印象的な場面は、源右兵衛さんが深手を追ってもう逃げ切れないからと言い出した時に、明智の家臣として役に立たないやつは斬るぞと、怒るでもなく涙をこらえながら、でもほほえみを浮かべて言う所です。その表情、言い回しが涙をそそるんです。
源右兵衛さんも、お前に殺されるならと…これまで共に歩んで来た仲間をこのまま残して行ってもいづれは死んでしまう、ならばいっそのことこの手で一思いにって思いからなんでしょうね。★蘭香レアさん(明智秀満)
光秀に憧れ慕い、どこまでも着いて行く忠実な家臣を演じていました。誠実さがとてもでていて、良かったです。でもどうして秀満さんは、最後の場面は戦に行かなかったのでしょうか?そこが疑問なんです。(谷先生どうして〜?)

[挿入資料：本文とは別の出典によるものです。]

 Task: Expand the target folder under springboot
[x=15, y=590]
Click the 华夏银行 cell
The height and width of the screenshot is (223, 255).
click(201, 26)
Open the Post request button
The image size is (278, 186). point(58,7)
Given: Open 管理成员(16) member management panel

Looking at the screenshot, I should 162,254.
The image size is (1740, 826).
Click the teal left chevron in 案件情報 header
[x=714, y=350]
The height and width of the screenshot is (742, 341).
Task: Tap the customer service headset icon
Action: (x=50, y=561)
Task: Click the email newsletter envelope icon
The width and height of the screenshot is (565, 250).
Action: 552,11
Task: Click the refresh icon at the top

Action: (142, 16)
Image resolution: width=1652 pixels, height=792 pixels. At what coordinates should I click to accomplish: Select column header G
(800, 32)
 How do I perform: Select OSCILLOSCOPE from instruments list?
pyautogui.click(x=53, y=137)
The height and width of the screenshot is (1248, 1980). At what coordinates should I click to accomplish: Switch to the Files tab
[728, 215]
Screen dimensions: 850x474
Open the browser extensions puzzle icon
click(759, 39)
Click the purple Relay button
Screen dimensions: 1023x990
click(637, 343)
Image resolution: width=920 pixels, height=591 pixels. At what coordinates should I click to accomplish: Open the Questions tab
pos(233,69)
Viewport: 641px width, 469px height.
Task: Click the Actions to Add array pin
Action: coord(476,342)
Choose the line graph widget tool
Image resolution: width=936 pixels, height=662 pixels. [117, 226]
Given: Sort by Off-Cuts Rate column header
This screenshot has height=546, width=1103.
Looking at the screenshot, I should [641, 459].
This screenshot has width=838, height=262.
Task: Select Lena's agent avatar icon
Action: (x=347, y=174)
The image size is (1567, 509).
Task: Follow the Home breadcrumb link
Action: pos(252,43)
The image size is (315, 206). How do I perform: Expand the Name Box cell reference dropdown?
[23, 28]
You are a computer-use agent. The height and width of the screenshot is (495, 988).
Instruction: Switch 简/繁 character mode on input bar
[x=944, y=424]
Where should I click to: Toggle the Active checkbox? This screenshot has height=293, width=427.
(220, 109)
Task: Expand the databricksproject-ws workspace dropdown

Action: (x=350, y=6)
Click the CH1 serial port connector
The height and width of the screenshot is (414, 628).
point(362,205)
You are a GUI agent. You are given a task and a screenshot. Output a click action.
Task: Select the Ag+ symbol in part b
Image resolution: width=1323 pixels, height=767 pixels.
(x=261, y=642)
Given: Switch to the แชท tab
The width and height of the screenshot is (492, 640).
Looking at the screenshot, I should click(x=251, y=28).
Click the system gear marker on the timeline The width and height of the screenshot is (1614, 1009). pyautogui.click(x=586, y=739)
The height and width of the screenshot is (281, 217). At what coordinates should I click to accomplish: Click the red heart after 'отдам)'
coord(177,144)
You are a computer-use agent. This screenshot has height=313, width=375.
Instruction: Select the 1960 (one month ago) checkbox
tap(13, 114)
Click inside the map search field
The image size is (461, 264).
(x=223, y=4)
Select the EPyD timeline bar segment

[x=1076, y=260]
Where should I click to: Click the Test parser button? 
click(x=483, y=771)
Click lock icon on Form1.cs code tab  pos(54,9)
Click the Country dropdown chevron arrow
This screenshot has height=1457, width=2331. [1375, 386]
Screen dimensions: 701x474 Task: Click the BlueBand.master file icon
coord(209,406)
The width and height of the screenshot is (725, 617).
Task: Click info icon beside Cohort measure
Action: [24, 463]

光秀が死んだと知って、自害をするのですが、自分の刀で首を斬り前に倒れるのですが、それがまた体当たり演技で、凄い音を立てて倒れていました。アザも凄いのではないかと…思います。★天勢いづるさん(信長の小姓 森蘭丸)
綺麗でした。友達がファンなので、いつも注目して観ているのですが、この方もとても芝居心のある方で、上手なんですよね。いづるさんも、死際はかなり体当たりの様でした。階段の所に倒れるのですが、頭を段に打ち付けそうな勢いでした。(打ってたかも?)★音月桂さん(明智光忠)
お待たせしました、いよいよ桂ちゃんです!
も〜、なんて立派なのでしょう!入り出の時の可愛い様子とは、打って変わってかっこいいのナンのって…声もしっかりしていて、歌もなかなか研3にしては、上出来!!初めてきちんとした日本物のお芝居に取り組んだだけに、いろいろ苦労はあると思うのですが、頑張っていました。
レアさんと二人で舞う所もあり、ソロも少しあって、台詞もわりと多くて、とても目立っていました。
そして、顔は見えないのですが、かしげさんのダミ−で雲水と幸四郎もやっていますね、見られた方は、どれが桂ちゃんかお分かりになりましたか?
光秀を逃がすために、自分が劣りになる所は、リリシかったです。「共に狂いましょうぞ!」なんて言われては「はい狂います」と言ってしまうでしょう(笑)。
そして「死に場所を得ようぞ」と言っていたと思いますが、桂ちゃんが中心で、家臣を5人引き連れて、壇上から叫びながら本舞台へと駆けおり、敵の銃撃をうけてかっこよく死んでくれました。見せ場です。★他にも、みんな良かったです!専科の方を始め、下級生までセリフもあって頑張っていました。
谷先生の作品って、好きなんですよ。だからここまでいいと、言い切れてしまうのかも知れませんが、ここまで私が絶賛してしまう作品は、久し振りです。
できる事ならまた観たい!!東上してほしいですね、でもそれがいけない時期だったら凄く悲しいけど、沢山の方に観てもらいたいです。